Photo: AP

On Tuesday, over the protestations of the Obama administration, the Senate unanimously passed a bill allowing families of 9/11 victims to sue Saudi Arabia for any involvement it may have had in the plot to perpetrate those attacks.

Victims’ families have tried to sue members of the Saudi royal family and associated charities before, the New York Times reports, but have largely been thwarted by a 1976 law that grants foreign countries some immunity from lawsuits filed in American courts.

The House of Representatives has yet to vote on the legislation, and President Obama has threatened to veto it if it passes in the House.

The push to pass the bill comes amid renewed interest in the so-called 28 pages: a still-classified portion of a 838-page Congressional report from 2002 that some say contains information linking high-ranking Saudi officials with the 9/11 terrorists. (Fifteen of the 19 terrorists were Saudi.)

The 9/11 Commission, in a separate report, “found no evidence that the Saudi government as an institution or senior Saudi officials individually funded” the terror attacks that day.

President Obama is not the only one to criticize the legislation.
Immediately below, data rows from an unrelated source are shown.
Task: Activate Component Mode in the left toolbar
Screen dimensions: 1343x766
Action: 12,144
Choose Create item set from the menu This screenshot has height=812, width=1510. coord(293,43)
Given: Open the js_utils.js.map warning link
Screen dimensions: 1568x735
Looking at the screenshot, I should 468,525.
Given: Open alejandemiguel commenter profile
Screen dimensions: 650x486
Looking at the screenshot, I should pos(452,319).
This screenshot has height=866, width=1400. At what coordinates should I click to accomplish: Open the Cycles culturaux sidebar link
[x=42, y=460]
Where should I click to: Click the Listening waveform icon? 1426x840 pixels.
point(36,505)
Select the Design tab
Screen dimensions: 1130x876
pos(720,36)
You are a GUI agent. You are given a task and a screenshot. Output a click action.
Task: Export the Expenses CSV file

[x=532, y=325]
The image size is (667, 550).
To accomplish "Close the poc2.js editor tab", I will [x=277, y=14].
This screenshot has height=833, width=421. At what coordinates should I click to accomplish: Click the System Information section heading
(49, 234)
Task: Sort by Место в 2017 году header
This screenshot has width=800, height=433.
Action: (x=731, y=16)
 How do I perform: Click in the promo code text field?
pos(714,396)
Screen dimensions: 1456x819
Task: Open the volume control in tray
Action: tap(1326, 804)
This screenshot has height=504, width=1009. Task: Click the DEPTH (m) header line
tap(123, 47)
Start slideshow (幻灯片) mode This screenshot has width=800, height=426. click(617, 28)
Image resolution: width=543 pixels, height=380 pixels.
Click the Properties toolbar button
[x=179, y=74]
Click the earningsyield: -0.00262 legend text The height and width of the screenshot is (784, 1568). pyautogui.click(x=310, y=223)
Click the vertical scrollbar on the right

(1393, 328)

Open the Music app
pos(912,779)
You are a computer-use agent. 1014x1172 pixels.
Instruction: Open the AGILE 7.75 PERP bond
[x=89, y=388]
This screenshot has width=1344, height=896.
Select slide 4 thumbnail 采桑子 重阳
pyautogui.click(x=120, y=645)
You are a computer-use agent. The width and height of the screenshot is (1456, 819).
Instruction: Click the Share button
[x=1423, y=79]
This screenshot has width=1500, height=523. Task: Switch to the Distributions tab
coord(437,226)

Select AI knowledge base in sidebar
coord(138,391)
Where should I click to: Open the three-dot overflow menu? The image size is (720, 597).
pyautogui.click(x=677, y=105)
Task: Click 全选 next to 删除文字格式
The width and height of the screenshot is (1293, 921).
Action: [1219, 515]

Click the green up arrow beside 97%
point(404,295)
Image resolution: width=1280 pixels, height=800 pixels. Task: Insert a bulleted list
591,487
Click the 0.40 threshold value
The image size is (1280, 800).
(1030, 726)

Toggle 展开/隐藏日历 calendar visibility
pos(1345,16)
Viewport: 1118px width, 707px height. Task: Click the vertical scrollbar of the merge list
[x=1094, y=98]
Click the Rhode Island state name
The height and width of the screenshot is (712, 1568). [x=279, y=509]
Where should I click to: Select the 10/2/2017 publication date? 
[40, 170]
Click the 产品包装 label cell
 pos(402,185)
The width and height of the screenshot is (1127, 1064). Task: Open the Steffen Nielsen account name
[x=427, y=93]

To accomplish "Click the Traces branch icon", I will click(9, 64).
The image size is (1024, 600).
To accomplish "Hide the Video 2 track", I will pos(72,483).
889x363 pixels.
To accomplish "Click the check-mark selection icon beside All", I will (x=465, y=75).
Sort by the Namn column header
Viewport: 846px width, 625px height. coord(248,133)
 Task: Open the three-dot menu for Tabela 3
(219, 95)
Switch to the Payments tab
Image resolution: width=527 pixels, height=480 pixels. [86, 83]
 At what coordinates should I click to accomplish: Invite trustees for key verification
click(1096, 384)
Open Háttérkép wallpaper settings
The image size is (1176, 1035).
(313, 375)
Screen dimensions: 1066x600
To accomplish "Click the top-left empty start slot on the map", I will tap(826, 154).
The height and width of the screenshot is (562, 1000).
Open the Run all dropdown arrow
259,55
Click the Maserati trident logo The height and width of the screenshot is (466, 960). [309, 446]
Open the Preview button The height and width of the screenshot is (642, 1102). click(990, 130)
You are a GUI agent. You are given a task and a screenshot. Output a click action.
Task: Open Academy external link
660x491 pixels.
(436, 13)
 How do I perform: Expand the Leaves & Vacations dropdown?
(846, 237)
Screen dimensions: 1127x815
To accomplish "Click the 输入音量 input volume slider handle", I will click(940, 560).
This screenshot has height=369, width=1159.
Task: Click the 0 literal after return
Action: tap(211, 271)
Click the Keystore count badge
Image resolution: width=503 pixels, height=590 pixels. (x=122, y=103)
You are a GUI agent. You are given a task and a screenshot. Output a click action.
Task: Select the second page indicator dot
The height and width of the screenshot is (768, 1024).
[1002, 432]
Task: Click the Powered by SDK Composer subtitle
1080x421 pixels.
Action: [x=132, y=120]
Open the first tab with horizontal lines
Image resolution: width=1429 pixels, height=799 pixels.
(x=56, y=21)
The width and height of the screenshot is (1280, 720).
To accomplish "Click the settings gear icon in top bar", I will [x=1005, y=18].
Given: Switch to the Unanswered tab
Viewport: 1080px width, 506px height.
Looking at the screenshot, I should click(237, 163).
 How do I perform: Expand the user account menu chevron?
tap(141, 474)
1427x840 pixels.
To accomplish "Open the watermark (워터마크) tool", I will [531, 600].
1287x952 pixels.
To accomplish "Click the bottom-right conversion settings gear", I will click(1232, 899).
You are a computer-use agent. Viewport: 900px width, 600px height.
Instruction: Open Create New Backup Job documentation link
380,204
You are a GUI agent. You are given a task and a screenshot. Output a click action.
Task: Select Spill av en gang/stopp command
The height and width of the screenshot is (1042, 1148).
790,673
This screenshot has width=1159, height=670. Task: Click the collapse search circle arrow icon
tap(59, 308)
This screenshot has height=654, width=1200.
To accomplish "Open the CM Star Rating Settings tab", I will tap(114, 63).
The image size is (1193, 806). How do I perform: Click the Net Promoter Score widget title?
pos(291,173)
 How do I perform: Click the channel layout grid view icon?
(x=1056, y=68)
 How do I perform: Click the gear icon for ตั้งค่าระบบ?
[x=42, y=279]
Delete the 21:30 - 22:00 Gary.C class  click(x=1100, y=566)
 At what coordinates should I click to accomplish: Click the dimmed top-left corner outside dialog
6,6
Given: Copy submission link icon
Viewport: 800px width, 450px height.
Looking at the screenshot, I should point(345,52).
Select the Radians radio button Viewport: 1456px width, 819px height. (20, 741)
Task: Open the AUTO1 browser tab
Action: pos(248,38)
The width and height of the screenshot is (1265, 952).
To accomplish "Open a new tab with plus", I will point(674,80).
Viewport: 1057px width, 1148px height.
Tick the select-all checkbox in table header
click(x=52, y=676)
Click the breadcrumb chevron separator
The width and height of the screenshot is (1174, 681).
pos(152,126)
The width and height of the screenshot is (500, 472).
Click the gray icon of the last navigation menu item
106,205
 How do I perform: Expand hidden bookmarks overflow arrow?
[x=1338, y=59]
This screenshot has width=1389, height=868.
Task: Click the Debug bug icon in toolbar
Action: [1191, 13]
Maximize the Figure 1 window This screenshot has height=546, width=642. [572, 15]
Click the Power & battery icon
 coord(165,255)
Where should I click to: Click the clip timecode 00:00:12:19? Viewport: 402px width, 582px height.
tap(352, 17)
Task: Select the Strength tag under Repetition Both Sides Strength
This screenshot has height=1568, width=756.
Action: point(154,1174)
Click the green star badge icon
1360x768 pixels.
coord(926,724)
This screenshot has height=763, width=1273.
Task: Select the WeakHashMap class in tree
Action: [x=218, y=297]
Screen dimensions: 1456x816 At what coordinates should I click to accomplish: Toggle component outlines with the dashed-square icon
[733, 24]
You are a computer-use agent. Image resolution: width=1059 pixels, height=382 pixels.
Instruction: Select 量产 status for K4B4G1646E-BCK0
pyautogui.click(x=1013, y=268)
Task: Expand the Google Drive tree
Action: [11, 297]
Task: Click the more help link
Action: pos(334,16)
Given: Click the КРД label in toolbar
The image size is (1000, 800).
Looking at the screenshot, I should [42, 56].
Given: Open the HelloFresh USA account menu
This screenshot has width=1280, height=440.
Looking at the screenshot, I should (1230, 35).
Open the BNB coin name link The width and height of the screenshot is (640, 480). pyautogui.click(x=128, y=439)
During a visit to Washington in March, Saudi foreign minister Adel al-Jubeir told lawmakers and administration officials that if the legislation passed, Saudi Arabia could start selling off $750 billion in Treasury securities and assets in the United States. Even so, economists tell the Times that’s an unlikely outcome.

“For the sake of the families, I want to make clear beyond the shadow of a doubt that every entity, including foreign states, will be held accountable if they are found to be sponsors of the heinous act of 9/11,” Senator Chuck Schumer of New York, a Democrat who co-sponsored the Justice Against Sponsors of Terrorism Act, said Tuesday.

“If the Saudis did not participate in this terrorism, they have nothing to fear about going to court,” he said. “If they did, they should be held accountable.”